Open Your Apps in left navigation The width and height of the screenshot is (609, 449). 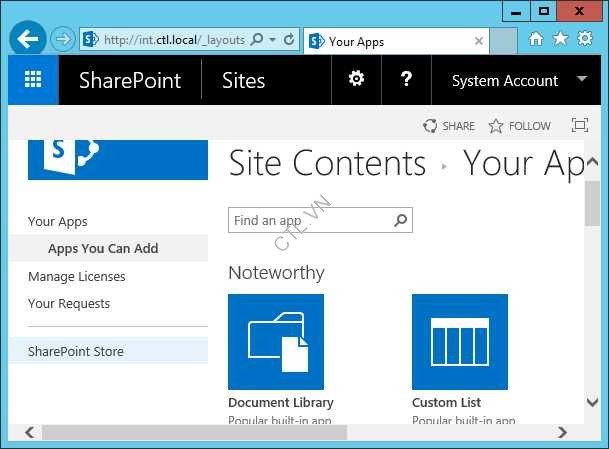58,222

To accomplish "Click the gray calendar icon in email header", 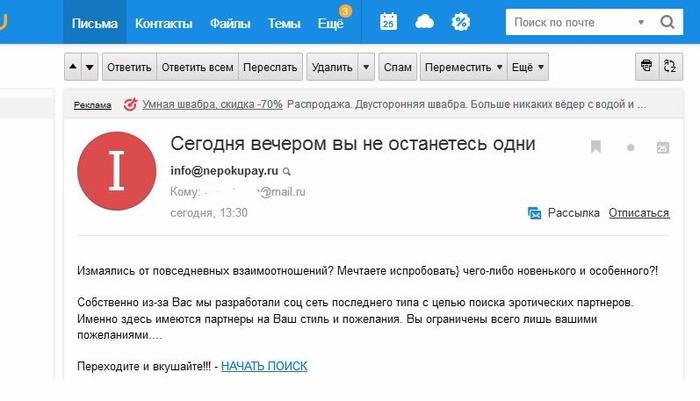I will click(662, 148).
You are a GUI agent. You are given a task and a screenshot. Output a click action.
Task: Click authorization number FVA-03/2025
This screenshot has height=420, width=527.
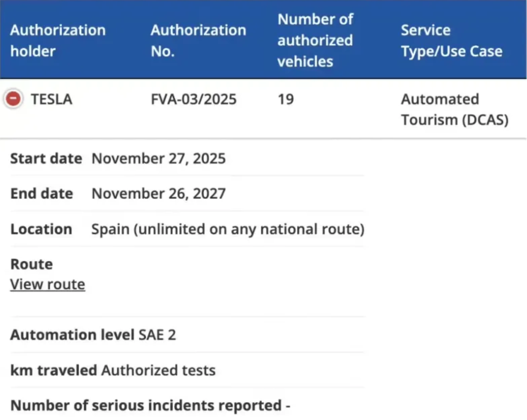tap(194, 99)
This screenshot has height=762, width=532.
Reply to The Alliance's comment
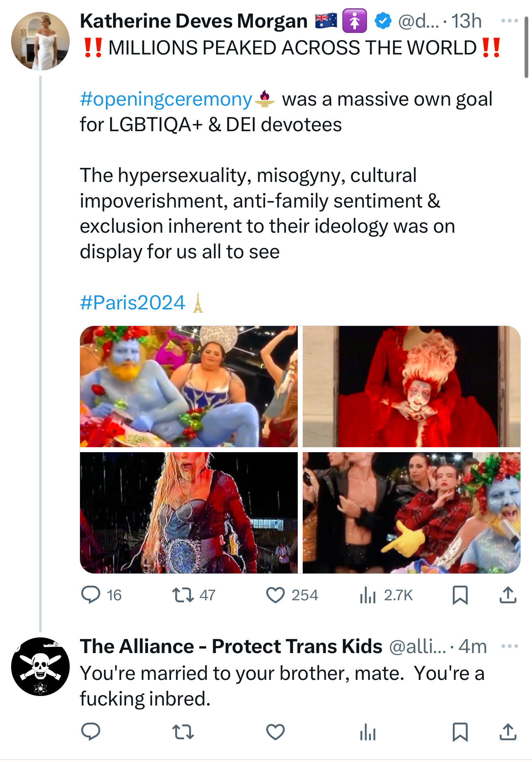pos(91,732)
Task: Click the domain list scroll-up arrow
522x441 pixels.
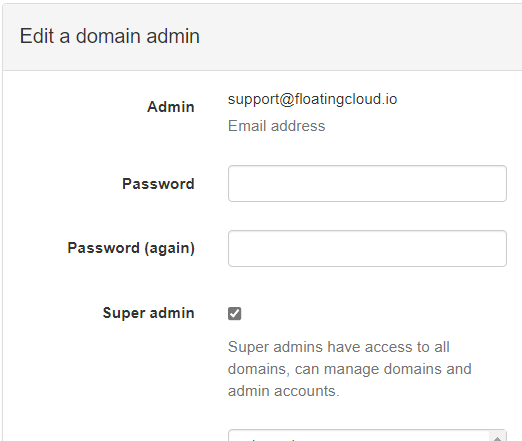Action: (497, 438)

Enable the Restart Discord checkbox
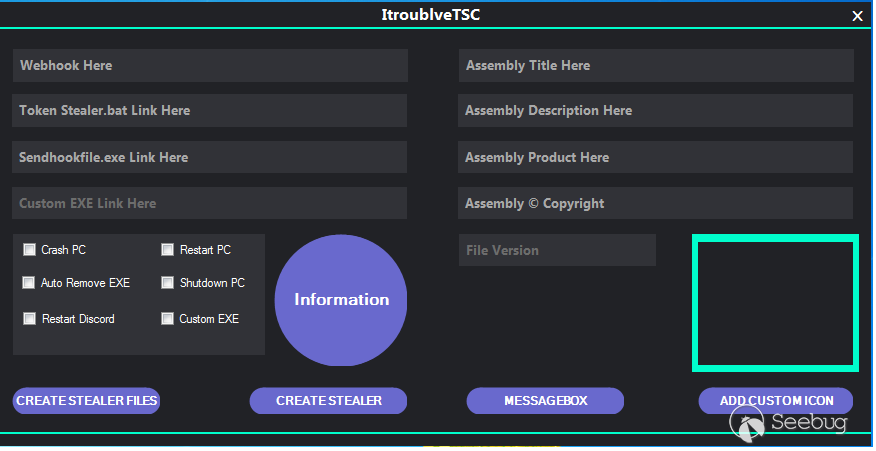click(x=29, y=319)
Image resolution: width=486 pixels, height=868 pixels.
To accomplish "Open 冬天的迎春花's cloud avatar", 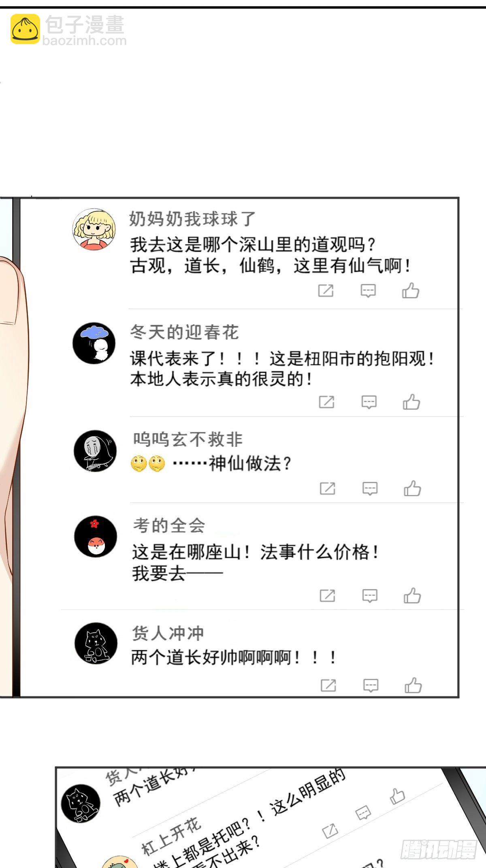I will 94,343.

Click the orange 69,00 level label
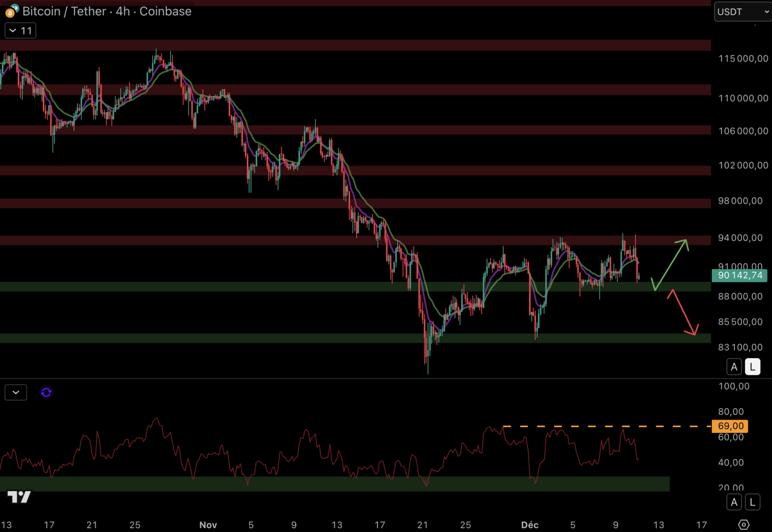coord(730,426)
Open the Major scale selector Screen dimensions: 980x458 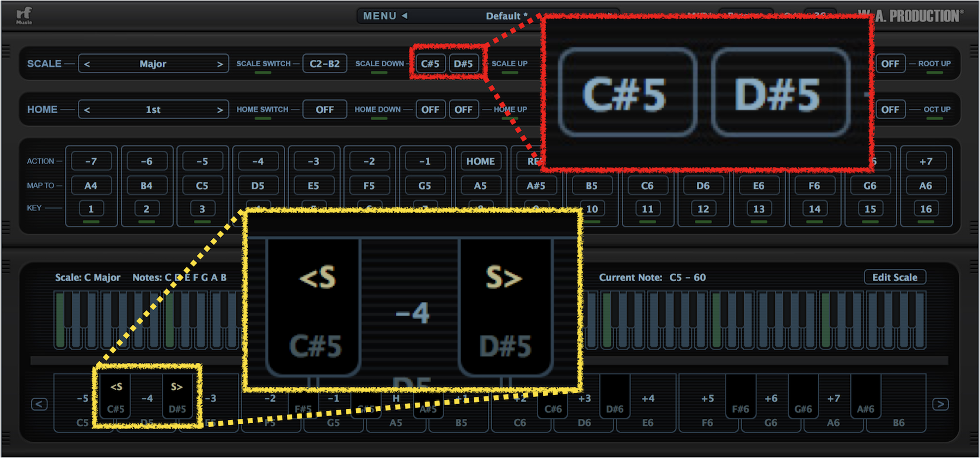[153, 64]
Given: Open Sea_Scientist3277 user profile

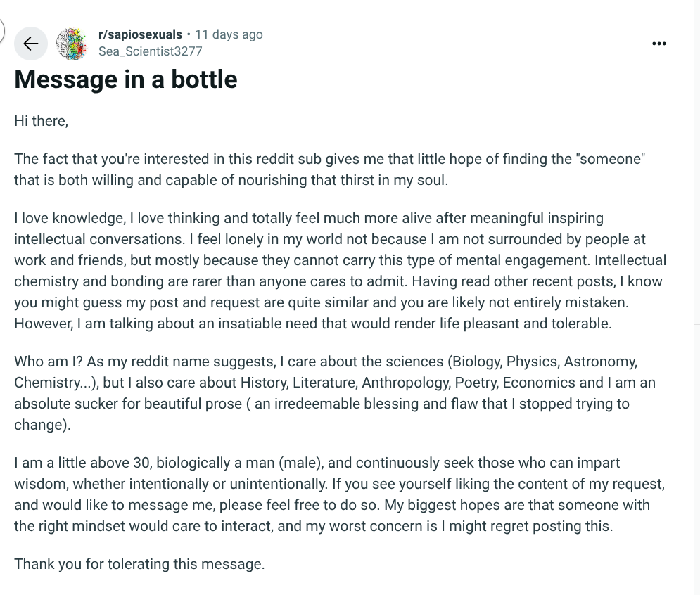Looking at the screenshot, I should click(x=151, y=51).
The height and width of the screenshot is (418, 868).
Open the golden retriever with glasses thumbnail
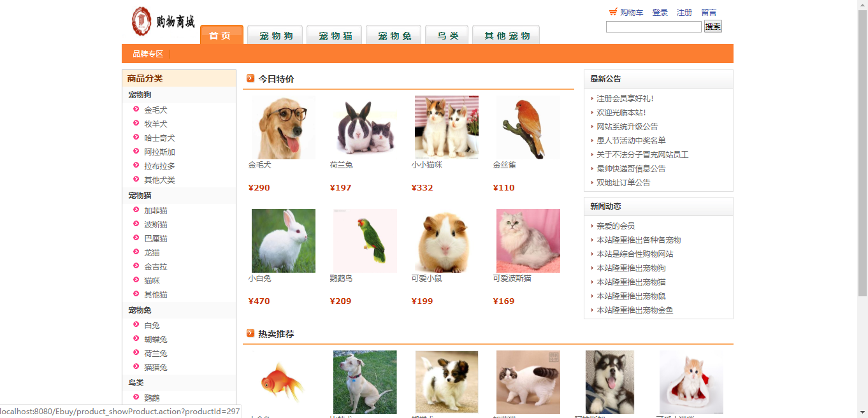(x=284, y=127)
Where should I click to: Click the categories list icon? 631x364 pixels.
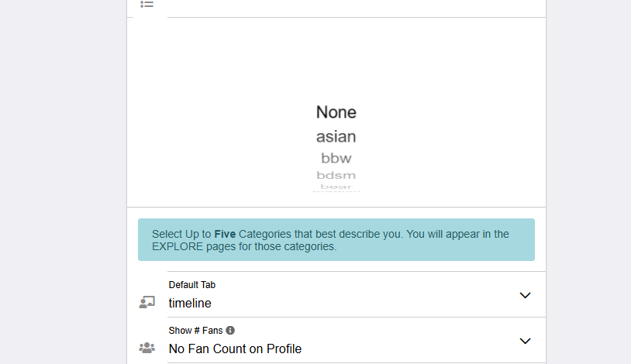pyautogui.click(x=147, y=4)
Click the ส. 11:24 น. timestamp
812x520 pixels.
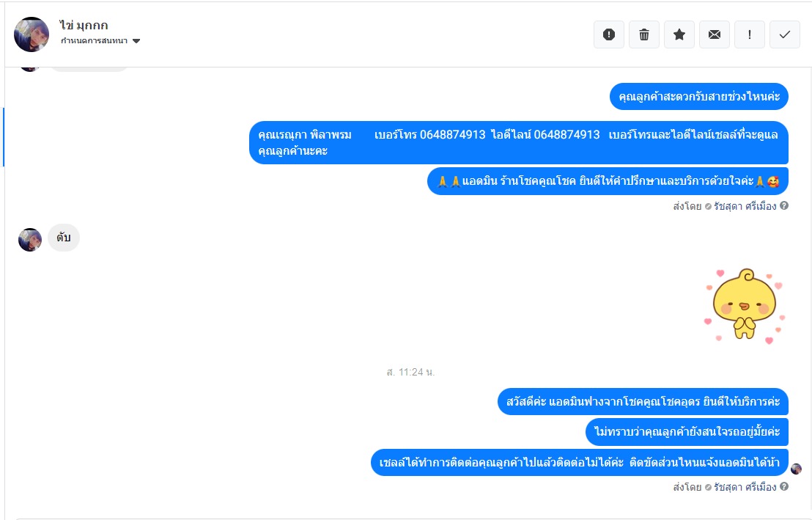click(x=410, y=373)
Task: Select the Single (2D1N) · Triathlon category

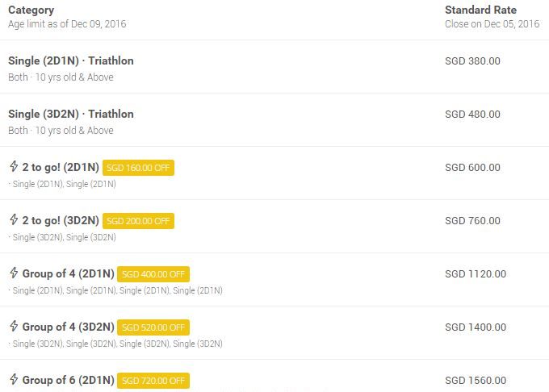Action: (x=71, y=61)
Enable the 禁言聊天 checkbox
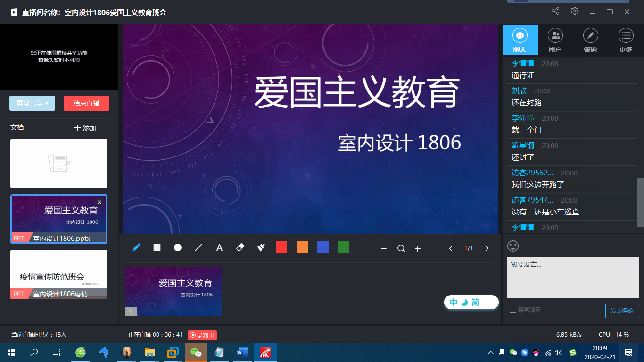 (513, 310)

> **Problem description**:
From the line containing "Open the golden" to the last line of the material, every line is to be reproduced exactly. No picture belongs in the copy.

> **Exercise solution**:
Open the golden retriever with glasses thumbnail
(x=284, y=127)
Where should I click to: Click the categories list icon? 631x364 pixels.
pyautogui.click(x=147, y=4)
Click the ส. 11:24 น. timestamp
812x520 pixels.
click(x=410, y=373)
Task: Select the Single (2D1N) · Triathlon category

Action: (x=71, y=61)
Enable the 禁言聊天 checkbox
 (513, 310)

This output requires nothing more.